Cette défense rigoureuse des femmes d’âge moyen, qui sont ignorées et vilipendées, est une lecture souvent douloureuse et une oeuvre classique en devenir.

Tiré de Entre les lignes et les mots
https://entreleslignesentrelesmots.wordpress.com/2023/05/18/recension-du-nouveau-livre-de-victoria-smith-hags-les-vioques/

Lorsque je suis entrée à l’université en 1988, le féminisme n’était absolument pas à la mode ; si les étudiants des deux sexes faisaient volontiers la queue pour aller écouter Germaine Greer discourir au sujet de l’écrivaine du XVIIe siècle Aphra Behn, il était considéré comme très peu cool de posséder un exemplaire du Deuxième Sexe, et encore moins de mentionner Andrea Dworkin ou la pin-up affichée tous les jours en page trois du quotidien britannique The Sun. J’imagine que nous pensions – même celles d’entre nous qui se disaient féministes – que le progrès était inexorable, un optimisme qui me semble aujourd’hui sombrement comique. Parfois, alors que je suis assise à mon bureau devant une machine qui peut, d’un simple clic, donner accès à tous les types d’images sexuelles possibles, aussi violentes soient-elles, je me revois soudain à 19 ans, entrant rageusement dans un établissement de la chaîne de libraires WH Smith pour en retirer les magazines pornographiques (nous avions l’habitude de les jeter sur le trottoir à l’extérieur). Quelle douce innocence ! Comme elle me manque aujourd’hui.

Ne pas tenir compte des femmes plus âgées, c’est, si vous êtes une femme, effacer d’une croix votre future identité.

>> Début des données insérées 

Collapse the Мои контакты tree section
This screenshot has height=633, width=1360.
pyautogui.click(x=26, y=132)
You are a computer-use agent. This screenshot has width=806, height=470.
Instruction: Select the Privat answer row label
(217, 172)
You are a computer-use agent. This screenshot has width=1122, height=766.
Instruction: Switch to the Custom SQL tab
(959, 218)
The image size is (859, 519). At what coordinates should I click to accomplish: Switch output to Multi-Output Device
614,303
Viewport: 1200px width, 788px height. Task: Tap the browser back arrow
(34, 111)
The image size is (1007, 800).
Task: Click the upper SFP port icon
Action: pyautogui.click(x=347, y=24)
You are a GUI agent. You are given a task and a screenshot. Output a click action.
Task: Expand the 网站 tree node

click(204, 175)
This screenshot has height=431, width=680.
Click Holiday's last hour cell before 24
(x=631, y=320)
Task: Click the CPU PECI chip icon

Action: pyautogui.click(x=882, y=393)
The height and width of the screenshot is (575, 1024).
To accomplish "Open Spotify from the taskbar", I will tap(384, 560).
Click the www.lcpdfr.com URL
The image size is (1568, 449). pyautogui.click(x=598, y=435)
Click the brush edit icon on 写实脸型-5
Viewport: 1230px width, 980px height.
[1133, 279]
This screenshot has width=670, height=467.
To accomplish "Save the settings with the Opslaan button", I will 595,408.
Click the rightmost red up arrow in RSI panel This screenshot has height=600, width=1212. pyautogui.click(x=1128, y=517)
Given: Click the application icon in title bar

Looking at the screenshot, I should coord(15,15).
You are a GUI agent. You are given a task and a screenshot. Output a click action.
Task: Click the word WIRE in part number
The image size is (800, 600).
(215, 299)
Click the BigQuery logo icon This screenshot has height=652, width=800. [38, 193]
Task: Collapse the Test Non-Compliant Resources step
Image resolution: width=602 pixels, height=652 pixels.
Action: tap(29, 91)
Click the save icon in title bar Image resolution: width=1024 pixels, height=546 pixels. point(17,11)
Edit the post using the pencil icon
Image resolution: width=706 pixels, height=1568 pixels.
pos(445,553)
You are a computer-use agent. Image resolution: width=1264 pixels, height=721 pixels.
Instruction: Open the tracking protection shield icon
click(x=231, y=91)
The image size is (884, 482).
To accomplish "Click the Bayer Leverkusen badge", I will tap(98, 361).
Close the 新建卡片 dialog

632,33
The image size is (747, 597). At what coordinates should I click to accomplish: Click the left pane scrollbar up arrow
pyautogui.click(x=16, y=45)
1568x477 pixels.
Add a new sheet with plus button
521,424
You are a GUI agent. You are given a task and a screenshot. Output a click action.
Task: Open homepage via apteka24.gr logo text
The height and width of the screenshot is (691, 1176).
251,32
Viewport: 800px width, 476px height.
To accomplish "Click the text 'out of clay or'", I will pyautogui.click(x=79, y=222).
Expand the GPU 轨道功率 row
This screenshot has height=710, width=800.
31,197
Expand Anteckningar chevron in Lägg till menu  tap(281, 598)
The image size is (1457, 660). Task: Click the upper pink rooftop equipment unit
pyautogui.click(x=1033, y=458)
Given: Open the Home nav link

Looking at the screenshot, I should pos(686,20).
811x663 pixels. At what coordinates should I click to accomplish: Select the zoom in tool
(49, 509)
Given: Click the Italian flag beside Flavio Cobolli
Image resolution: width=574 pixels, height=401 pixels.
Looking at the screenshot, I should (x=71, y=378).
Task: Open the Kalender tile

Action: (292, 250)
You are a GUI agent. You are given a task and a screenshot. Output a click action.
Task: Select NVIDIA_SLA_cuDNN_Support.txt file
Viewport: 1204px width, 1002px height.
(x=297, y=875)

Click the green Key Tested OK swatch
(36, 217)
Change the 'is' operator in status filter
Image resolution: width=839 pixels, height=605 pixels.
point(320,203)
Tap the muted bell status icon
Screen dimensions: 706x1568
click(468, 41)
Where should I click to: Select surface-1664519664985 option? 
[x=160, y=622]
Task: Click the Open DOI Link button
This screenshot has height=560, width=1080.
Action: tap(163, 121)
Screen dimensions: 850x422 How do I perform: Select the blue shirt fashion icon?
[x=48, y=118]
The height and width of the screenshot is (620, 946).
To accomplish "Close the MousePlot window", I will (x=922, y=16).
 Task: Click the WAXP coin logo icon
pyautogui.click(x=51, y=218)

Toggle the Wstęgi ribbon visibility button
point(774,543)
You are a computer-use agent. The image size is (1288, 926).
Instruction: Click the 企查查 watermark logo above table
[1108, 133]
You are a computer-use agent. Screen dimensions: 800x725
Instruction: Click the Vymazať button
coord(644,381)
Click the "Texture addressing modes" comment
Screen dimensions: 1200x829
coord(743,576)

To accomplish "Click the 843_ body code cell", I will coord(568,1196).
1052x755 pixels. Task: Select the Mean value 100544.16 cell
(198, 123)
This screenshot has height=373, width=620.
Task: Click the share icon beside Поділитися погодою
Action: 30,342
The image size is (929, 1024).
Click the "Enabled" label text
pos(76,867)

Compte tenu de tout cela, je devrais me réjouir qu’en 2023, la plupart des jeunes femmes – et de nombreux jeunes hommes – expriment le mot « féminisme » aussi facilement qu’on lance des confettis. Il y a trente ans, je souhaitais ardemment que d’autres voient le monde comme moi, et après tout, il y a encore tant à faire. Mais hélas, ce n’est pas ce que je ressens. Un tel discours sonne de plus en plus creux, relevant aujourd’hui d’une simple forme intelligente de marketing. Alors que les pressions exercées sur les jeunes femmes sont plus fortes que jamais et que nombre de leurs droits sont terriblement menacés, la plus grande surprise est de constater que je subis autant de sexisme et de misogynie aujourd’hui qu’à l’époque où j’avais des fesses et des seins rebondis, et que la quasi-totalité de ce harcèlement était le fait de personnes bien plus jeunes que moi. Le harcèlement que j’ai subi lorsque j’étais jeune était-il meilleur ou pire que le mépris dédaigneux dont je fais l’objet aujourd’hui ? Je n’en suis pas sûre. Tout ce que je sais, c’est que je suis beaucoup plus en colère aujourd’hui – et beaucoup plus lucide sur la cause de cette colère – que je ne l’ai jamais été à l’époque où je faisais campagne pour que chaque étudiante dispose d’un dispositif gratuit d’alarme anti-viol.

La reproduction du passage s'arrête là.